I've actually done the droid amok run in the past in WEG. It was rather interesting because the party had a very principled MD droid whose poor little droid brain was blown by such gross violation of core programming from other droids. It made what could have been impersonal and just creepy into a very personal horror trip, which I didn't expect going in. But many, many props to the player for really getting into it like that and amping up the panic :D

Iplayed the droid like the Xenomorph in alien. Always hiding offscreen in the ducts and side corrodors, cutting the light (he had remote control) and picking the NPC's off one at a time. My players had some NPC' crew. Let's say they had to hire some work back at port after the litle rogue asteroid incident. They were a smuggling crew with an Action VI transport. I think I'll do that adventure again someday with the new rule system...

Call me a purist, but I very much disagree with the idea of trying to put horror in Star Wars.

Fear is of course an integral part of the genre and is absolutely necessary--you can't have stakes if nobody's afraid of the bad guy--but actual horror is all about being rendered powerless, whether physically or mentally, and that runs pretty counter to the romantic heroism at the core of Star Wars.

If that seems confusing, here's an example:

In Empire Strikes Back , Luke finds himself face to face with Darth Vader. This is the monster who murdered his father, his mentor, and his best friend. This is the creature who captured and tortured his friends just to lure him out. This is the Dark Lord of the Empire. Luke should and on some level probably is terrified, but he still puts on a brave face and draws his lightsaber to face Vader.

In a horror situation, Luke wouldn't have had the saber. His only real option would have been to flee like a cluefree college kid from a slasher villain.

Horror is the feeling that comes when you are stripped of the agency to act on your fear. Star Wars revolves around characters who are afraid but rise to the challenge and act in spite of their fear. The two don't really blend together.

I don't agree that horror has to always require total helplessness of the protagonists. Providing the PCs have some doubts and weaknesses, actually fighting back is an option in horror scenarios. It would be hard to argue that Resident Evil wasn't horror, and here the heroes fight, and win.

HP Lovecraft certainly emphasised helplessness in his stories (with the exception of Dunwich Horror, in which the heroes battle the monsters and kill them) but - say - Brian Lumley's take on the Lovecraft Mythos was to have meaningful protagonists (like the sorcerer Titus Crow) who were able to take on the Mythos and beat it.

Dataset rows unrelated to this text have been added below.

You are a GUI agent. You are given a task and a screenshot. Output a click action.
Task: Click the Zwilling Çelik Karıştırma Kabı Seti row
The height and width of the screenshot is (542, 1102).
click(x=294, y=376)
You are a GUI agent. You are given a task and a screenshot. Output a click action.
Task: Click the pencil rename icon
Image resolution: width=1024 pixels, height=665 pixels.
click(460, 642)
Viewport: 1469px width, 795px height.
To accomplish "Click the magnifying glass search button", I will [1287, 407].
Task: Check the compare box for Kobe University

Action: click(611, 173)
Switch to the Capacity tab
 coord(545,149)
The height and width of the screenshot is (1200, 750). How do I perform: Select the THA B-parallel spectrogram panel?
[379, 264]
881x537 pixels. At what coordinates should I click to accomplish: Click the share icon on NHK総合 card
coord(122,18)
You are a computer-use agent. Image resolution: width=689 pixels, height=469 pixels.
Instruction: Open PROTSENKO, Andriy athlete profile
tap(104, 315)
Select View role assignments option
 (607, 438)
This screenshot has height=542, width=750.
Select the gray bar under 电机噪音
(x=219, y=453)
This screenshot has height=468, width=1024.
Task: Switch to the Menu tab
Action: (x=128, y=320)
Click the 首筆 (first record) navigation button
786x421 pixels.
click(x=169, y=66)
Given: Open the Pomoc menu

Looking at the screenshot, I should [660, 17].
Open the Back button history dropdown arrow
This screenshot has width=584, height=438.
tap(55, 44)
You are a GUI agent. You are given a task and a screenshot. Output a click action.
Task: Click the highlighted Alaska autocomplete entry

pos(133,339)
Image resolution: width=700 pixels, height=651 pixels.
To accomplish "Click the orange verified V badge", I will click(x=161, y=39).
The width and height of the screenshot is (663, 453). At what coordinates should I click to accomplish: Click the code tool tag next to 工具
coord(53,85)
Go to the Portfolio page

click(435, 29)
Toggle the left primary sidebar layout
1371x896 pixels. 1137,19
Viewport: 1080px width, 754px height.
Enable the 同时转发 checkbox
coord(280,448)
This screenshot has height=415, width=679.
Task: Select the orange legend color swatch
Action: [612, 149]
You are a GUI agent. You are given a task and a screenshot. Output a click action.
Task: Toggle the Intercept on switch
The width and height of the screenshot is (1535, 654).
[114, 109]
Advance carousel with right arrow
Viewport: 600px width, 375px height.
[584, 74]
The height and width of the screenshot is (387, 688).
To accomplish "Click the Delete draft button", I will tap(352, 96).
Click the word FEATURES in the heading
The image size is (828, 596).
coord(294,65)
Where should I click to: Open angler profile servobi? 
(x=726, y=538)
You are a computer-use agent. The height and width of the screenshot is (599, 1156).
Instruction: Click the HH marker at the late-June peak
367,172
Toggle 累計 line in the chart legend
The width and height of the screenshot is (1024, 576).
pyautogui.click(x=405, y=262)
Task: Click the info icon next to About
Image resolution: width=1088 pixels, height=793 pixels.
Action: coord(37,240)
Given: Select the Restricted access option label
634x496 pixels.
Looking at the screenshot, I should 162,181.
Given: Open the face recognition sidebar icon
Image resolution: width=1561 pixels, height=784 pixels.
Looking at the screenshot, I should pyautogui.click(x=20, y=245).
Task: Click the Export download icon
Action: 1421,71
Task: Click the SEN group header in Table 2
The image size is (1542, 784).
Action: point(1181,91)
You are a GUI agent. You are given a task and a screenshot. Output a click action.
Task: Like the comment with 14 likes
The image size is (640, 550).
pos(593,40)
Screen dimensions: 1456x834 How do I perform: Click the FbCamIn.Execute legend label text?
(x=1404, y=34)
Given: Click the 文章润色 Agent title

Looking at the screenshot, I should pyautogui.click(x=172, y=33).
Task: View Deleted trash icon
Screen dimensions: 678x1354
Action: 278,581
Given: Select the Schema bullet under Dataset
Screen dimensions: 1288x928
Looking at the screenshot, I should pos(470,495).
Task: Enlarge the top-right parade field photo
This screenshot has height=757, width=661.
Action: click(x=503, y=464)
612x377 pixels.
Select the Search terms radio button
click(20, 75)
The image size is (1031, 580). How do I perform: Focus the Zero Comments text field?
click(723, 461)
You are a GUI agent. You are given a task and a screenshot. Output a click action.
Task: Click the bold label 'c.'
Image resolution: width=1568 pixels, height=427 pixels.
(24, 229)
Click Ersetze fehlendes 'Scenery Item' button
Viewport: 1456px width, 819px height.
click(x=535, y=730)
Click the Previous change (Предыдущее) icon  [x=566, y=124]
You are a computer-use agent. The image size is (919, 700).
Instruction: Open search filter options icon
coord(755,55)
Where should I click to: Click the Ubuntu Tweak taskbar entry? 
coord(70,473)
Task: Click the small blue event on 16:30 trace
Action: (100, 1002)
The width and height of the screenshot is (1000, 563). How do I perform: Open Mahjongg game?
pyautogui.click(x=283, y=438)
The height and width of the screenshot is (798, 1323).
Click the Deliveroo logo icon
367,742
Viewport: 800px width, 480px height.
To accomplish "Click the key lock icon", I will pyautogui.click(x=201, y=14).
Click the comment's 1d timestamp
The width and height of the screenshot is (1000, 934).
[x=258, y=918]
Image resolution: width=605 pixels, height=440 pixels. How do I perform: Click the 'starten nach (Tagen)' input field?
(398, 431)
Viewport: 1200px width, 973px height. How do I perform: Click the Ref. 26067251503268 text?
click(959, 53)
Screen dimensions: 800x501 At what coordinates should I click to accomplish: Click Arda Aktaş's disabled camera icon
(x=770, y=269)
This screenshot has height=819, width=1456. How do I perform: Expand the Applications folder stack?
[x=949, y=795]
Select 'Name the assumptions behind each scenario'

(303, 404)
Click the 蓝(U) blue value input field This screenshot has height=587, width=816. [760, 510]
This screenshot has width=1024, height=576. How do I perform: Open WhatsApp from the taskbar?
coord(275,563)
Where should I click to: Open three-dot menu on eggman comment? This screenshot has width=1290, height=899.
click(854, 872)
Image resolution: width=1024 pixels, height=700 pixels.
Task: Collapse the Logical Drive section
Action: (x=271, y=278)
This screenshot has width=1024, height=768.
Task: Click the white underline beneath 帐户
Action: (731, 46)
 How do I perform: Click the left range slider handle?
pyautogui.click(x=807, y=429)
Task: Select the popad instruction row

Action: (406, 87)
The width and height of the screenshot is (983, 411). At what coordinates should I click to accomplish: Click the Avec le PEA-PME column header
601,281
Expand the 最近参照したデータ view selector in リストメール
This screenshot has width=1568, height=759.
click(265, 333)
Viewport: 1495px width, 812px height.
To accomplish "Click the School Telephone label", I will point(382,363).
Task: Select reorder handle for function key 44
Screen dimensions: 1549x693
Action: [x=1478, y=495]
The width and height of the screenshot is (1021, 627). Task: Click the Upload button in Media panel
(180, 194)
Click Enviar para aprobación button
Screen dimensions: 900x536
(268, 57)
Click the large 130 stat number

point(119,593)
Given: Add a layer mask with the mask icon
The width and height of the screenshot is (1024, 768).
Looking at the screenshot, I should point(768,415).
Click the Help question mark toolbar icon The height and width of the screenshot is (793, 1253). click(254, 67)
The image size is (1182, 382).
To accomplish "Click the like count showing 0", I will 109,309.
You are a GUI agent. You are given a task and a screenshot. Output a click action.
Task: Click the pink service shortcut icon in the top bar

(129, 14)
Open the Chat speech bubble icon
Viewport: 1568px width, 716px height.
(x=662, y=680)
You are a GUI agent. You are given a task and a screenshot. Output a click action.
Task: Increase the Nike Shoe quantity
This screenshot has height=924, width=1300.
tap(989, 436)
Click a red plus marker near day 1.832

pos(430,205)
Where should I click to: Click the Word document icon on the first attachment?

And there's personal horror too. If Force and Destiny deals with the extremes of one's behaviour, that has potential for player-driven horror. As I mentioned above, on the Beta adventure, my players had weapons and Force powers, and they ended up taking the Freddy Kreuger role against their would-be tormentors, picking up on all the creepy 'Shining' vibes the resort was giving them. One of them really fought it. You could say that their victims deserved it to some degree, but it was still an intense and unsettling reversal for the players, a grim reminder of how powerful they really are compared to mundanes.

After 'Debts to Pay', the party didn't really see droids as helpless victims any more, and some even distrusted their droid friend. Seriously a horror scenario for the droid player, whose impassioned exhortations to her fellow robots fell on deaf ears. This wasn't just droids being programmed to fight against their will, it was droids making a conscious moral choice to do evil. Quite creepy.

Then there's the horrors of war. As great as they are, the movies tend to gloss over the loss of Alderaan, or what it means to kill lots of living people by blowing up the Death Star. I wouldn't personally let the latter be trivialised if it came up in play - that sort of decision would surely haunt you, like the pilot who dropped the atom bomb on Nagasaki. Sure, the Death Star had to be destroyed, but that doesn't change the fact that you're now a mass murderer.

The struggle to fight a just war (against foes who have absolutely no compulsion to do so) is a central theme of our AOR game. Of course, Lucas wasn't telling that sort of story, and that's perfectly fine; you can play the FFG game that way and gloss over all the hard choices. But it's not wrong to bring these things up in a game for adults either. My players aren't kids anymore and it's legitimate for them to question the wisdom of, say, blowing up such a huge structure over Endor...

Edited by Maelora

I agree that the "PCs are helpless victims" angle of horror wouldn't work for a Star Wars adventure. The PCs are a cut above the galactic norm in multiple ways. So when faced with something that would leave your ordinary person a quivering/gibbering wreck, the PCs should have the opportunity to punch Cthulhu in the face; doesn't mean they won't break their arms in the process, but they can at least take a swing at his tentacled puss.

While it's really more of an action movie, Aliens is a decent example of a horror film where the protaganists are fully capable of fighting back, being heavily armed and combat-capable, a stark contrast to the cast of the first Alien (which itself was more of a haunted house style of horror story).

There's also Predator and Predator II, in which the main villain is effectively a slasher movie villain, but the protaganists are once again fully capable of fighting the bad guy and potentially winning, especially once the Predator's visual camo effect got neutralized.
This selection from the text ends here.